Gleichzeitig wurde in einer gemeinsamen polnisch-deutschen Erklärung
festgestellt, dass beide Regierungen keinerlei Ansprüche bezüglich des auf
polnischen Boden nach dem II. Weltkrieg zurückgelassenen Eigentums unterstützen
werden. Das ist gut, aber nicht ausreichend.
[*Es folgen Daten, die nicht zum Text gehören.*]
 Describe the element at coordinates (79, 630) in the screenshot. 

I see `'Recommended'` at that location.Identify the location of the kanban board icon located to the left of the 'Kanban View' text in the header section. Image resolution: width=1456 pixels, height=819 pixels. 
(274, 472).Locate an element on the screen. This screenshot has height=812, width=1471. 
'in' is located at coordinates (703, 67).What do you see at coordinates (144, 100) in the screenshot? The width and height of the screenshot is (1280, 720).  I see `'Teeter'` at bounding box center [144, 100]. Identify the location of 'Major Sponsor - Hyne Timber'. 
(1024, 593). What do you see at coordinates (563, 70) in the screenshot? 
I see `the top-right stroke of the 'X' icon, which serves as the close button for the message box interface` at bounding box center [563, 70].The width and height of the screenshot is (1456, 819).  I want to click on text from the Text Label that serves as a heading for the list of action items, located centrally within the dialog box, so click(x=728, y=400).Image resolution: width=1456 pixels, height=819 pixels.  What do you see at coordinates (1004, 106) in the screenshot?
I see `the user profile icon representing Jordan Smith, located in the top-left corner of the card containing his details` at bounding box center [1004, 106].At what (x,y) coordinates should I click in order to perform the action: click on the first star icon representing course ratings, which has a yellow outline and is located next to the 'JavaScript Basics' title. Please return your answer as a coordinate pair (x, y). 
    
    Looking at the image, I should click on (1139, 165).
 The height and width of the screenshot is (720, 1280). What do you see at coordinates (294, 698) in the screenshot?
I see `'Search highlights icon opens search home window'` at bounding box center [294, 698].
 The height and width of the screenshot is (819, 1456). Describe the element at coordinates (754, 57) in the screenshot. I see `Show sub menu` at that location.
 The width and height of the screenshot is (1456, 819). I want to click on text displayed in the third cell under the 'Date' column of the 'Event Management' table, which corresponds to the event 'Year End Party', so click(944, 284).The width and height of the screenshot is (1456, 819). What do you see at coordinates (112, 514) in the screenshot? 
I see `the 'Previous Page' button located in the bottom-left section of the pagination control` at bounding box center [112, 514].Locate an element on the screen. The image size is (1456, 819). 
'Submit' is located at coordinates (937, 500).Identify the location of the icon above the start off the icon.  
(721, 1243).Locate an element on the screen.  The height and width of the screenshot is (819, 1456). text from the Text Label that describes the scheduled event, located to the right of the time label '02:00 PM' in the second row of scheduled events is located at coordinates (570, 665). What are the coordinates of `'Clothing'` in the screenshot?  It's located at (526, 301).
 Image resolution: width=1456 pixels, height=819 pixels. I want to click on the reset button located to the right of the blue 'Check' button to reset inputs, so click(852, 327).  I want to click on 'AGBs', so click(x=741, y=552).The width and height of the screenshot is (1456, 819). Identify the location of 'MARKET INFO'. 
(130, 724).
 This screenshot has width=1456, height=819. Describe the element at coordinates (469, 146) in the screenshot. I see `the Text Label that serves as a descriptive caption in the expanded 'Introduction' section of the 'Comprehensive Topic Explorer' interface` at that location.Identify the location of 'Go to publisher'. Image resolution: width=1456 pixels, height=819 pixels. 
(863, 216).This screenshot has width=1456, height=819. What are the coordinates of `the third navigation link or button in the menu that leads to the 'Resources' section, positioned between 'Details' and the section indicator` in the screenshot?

Deutschland muss alle Ansprüche
seiner eigenen Bürger übernehmen; Deutschland, als Staat, der den II. Weltkrieg
auslöste (...)
Polen, das Opfer des II.
Weltkrieges war, übernahm die Entschädigungsansprüche seiner Bürger, die ihr
Eigentum außerhalb der neuen Grenzen ließen, die durch Jalta festgelegt wurden.
Deutschland, das die gesamte Zeit der Aggressor war, meint, dass es keinerlei
Verpflichtungen gegenüber seinen eigenen Bürgern habe. Das führt genau zu der
Art von Verhalten, (...) wie die Klageerhebung vor dem Europäischen
Menschengerichtshof. (...)
Gleichzeitig möchte ich auf eine
Vorschrift in der deutschen Verfassung hinweisen, die total im Gegensatz zum
Geist, ja den Buchstaben des Vertrages steht. Gemeint ist der Artikel 116 der
Verfassung Deutschlands, der die Fiktion des Fortbestehens Deutschlands in den
Grenzen von 1937 festschreibt und auch heute noch bekräftigt, dass sich neue
Länder, und in den Grenzen von 1937 sind das nur die neuen östlichen Länder,
östlich der Oder mit einer einseitigen Entscheidung Deutschland anschließen
können. (...) Will man also den Geist des polnisch-deutschen Vertrages über
gute nachbarschaftliche Zusammenarbeit und Freundschaft realisieren, so muss
man den Artikel 116 der Deutschen Verfassung streichen, denn wenn er weiter
existiert, stellt sich die Frage: Warum, wozu soll er nützlich sein? (...)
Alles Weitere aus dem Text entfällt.